Could you return, exactly as written, every line from the one containing "This screenshot has" through the last line of the entries below, leaving out the pictures?

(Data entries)
>>>>

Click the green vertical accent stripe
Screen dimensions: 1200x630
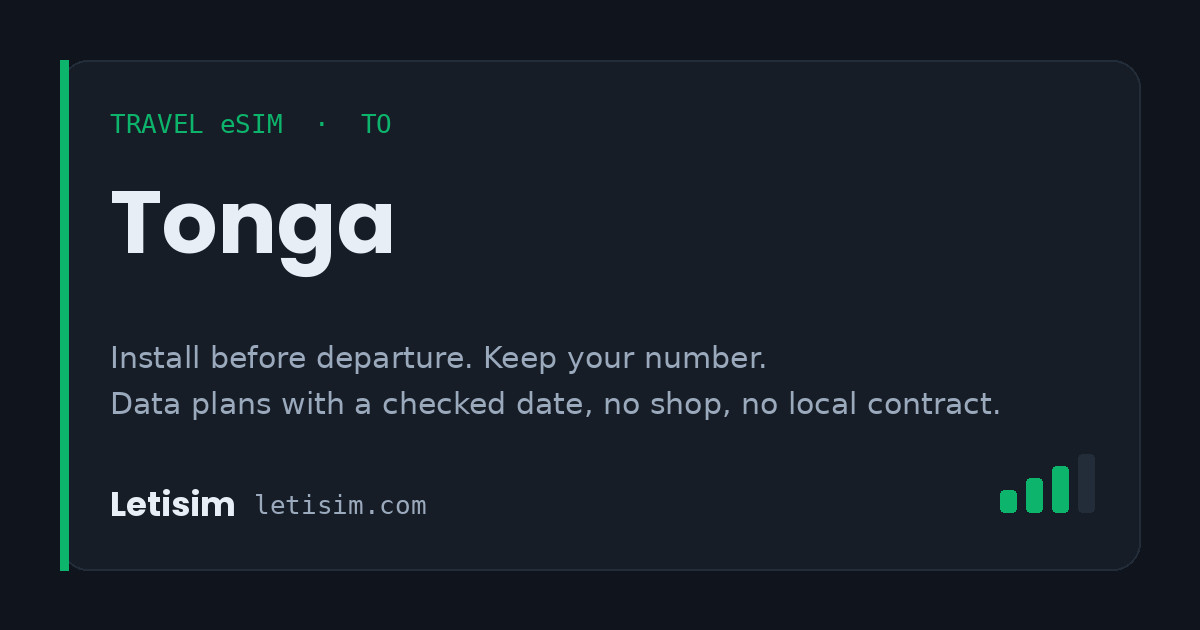64,315
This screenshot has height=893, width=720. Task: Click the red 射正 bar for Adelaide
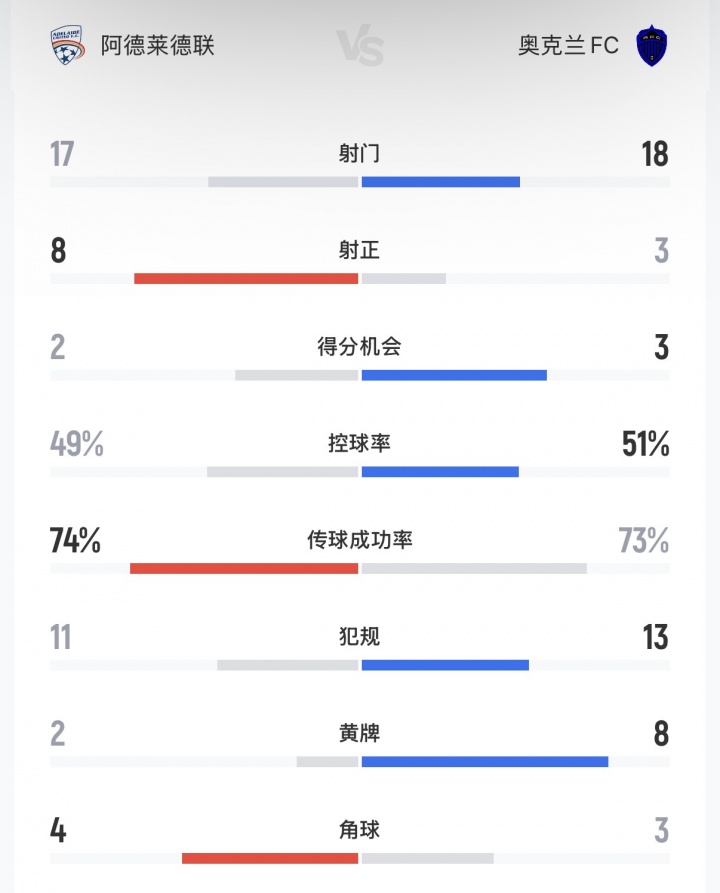pyautogui.click(x=246, y=278)
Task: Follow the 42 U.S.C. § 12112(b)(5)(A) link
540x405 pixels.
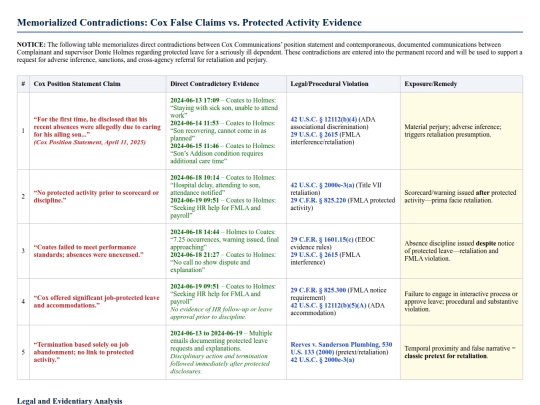Action: coord(328,305)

<<<<

Result:
This screenshot has height=893, width=720. Task: Click the red 射正 bar for Adelaide
pyautogui.click(x=246, y=278)
Task: Follow the 42 U.S.C. § 12112(b)(5)(A) link
540x405 pixels.
Action: coord(328,305)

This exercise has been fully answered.